INSTRUCTIONS FOR THE TASK - Write the next part of the passage on ethnographic interviewing, picking up after its last sentence.

Ethnographic interviewing is indeed conversational in the sense that it takes place between people who have grown to be friends as the ethnographer has been a participant observer in the community in which his or her respondent lives. In that sense, it is different from the kind of interviewing that might be done by a news reporter prying information from a ‘source’. It is certainly not the same as a police officer grilling a suspect or a lawyer interrogating a witness or a health care professional taking a medical history from a patient. But on the other hand, it must necessarily go beyond the parameters of an ordinary friendly conversa­tion, since the researcher does need to find out certain things and must be vigi­lant in keeping the conversation on track – all without seeming to be coercive or impatient.

The ethnographic interview is therefore typically open-ended in nature – it 42 flows conversationally and accommodates digressions, which may well open up new avenues of inquiry that the researcher had not originally considered. In that sense it is a kind of partnership in which the informed insider helps the researcher develop the inquiry as it goes along.

The ethnographic interview is also conducted in depth. It is not merely an oral version of a shotgun survey questionnaire. Instead, it is intended to probe for meaning, to explore nuances, to capture the gray areas that might be missed in either/or questions that merely suggest the surface of an issue.

In order to make an interview work for maximal ethnographic results, the inter­viewer should prepare by reviewing everything he or she already knows about the topic at hand and coming up with some general questions that he or she wants to know more about. These questions should not harden into a checklist of survey items, but should serve as a guide for the main points of the conversation. Although the interview may be unstructured (in the sense of not being tethered to a formal set of survey questions), it is by no means haphazard. In addition to the open-ended questions with which the interviewer enters the encounter, there will be a variety of probe questions designed to keep the interview moving in pro­ductive directions. Some examples of useful probes include:

  • neutral acknowledgements (‘Yes, I see … ’);
  • repeating what the person has said as a question to make sure that you have understood correctly (‘So your family built the house on that side of the vil­lage in order to be nearer to the shrine?’);
  • asking for more information (‘Why did your older brother think he needed to go to England for further study?’);
  • asking for clarification of apparent contradictions (‘You told me you were born in 1925 but you described the arrival of the last indenture ship [which was in 1917] … ’);
  • asking for an opinion (‘You described your teenage daughter going out on dates. What do you think of the way young people act nowadays?’);
  • asking for clarification of a term (‘You talk about “liming” along the road. What, exactly, does that mean?’ [idling with a gang of friends, usually with alcohol involved]), or a complex process (‘Please take me one more time through the steps in refining sugar cane into molasses’);
  • asking for lists of things in order to get a better sense of how insiders cate­gorize and organize the world around them (‘What kinds of beverages besides rum do they sell in a “rum shop”?’);
  • requesting narratives of experience – concrete anecdotes that illustrate a gen­eral point (‘You speak of boys being “led astray” by drink. Can you tell me about a particular time when you felt you were “led astray”?’).

Complementing these positive steps that you can take to make an interview work, there are several things to avoid – things that might add up to interviewer bias. For example, do not:

  • ask leading questions (‘Aren’t you ashamed of all the bad things you did when you were drinking heavily?’);
  • ignore leads when the interviewee introduces new themes that seem impor­tant to him or her;
  • redirect or interrupt a story;
  • ignore the interviewee’s non-verbal cues (e.g. signs of boredom or anger);
  • ask questions that seem to tell the interviewee the answer you want (‘Don’t you agree that AA has accomplished a great deal for the benefit of alcoholics in Trinidad?’);
  • use non-verbal cues (e.g. vigorous nodding of the head, leaning over to shake the interviewee’s hand) to indicate when the interviewee has given you the ‘right’ answer.

EXERCISE DATA -
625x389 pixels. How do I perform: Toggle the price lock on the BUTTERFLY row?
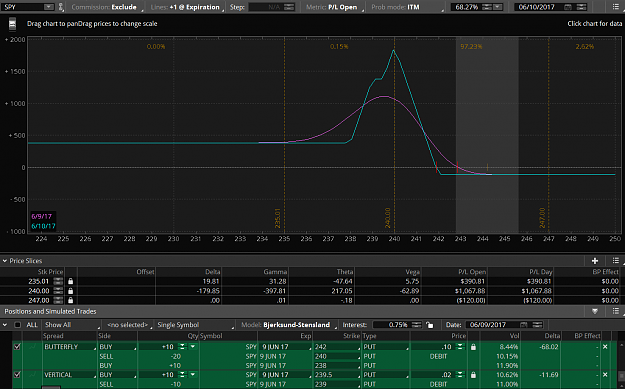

ANSWER TO THIS PROBLEM -
In addition to these specific techniques designed to keep the interview flowing, there are several points that speak to the overall ‘etiquette’ of conducting an interview:

  • Try to avoid interjecting yourself too much into the narrative. Some manuals advise against ever expressing your own opinions, but I would not go so far – you are, after all, a real person with your own perspective, and you will not likely impress the person you are talking to if you act like a blank wall. But neither should you use the interview as a forum for expounding your own ideas or criticizing or belittling the ideas of the person you are interviewing.
  • Maintain good eye contact. This does not mean staring fixedly at the person you are interviewing – doing so would probably only convince the intervie­wee that you are a lunatic. ‘Normal’ eye contact involves occasionally glanc­ing away. But it certainly does not include prolonged periods of staring off into space, minutely examining your tape recorder, intently writing notes, or fiddling with your computer.
  • Try to monitor and avoid undesirable non-verbal cues (e.g. facial gestures that indicate disgust or disapproval, moving your chair away from that of the person you are talking to).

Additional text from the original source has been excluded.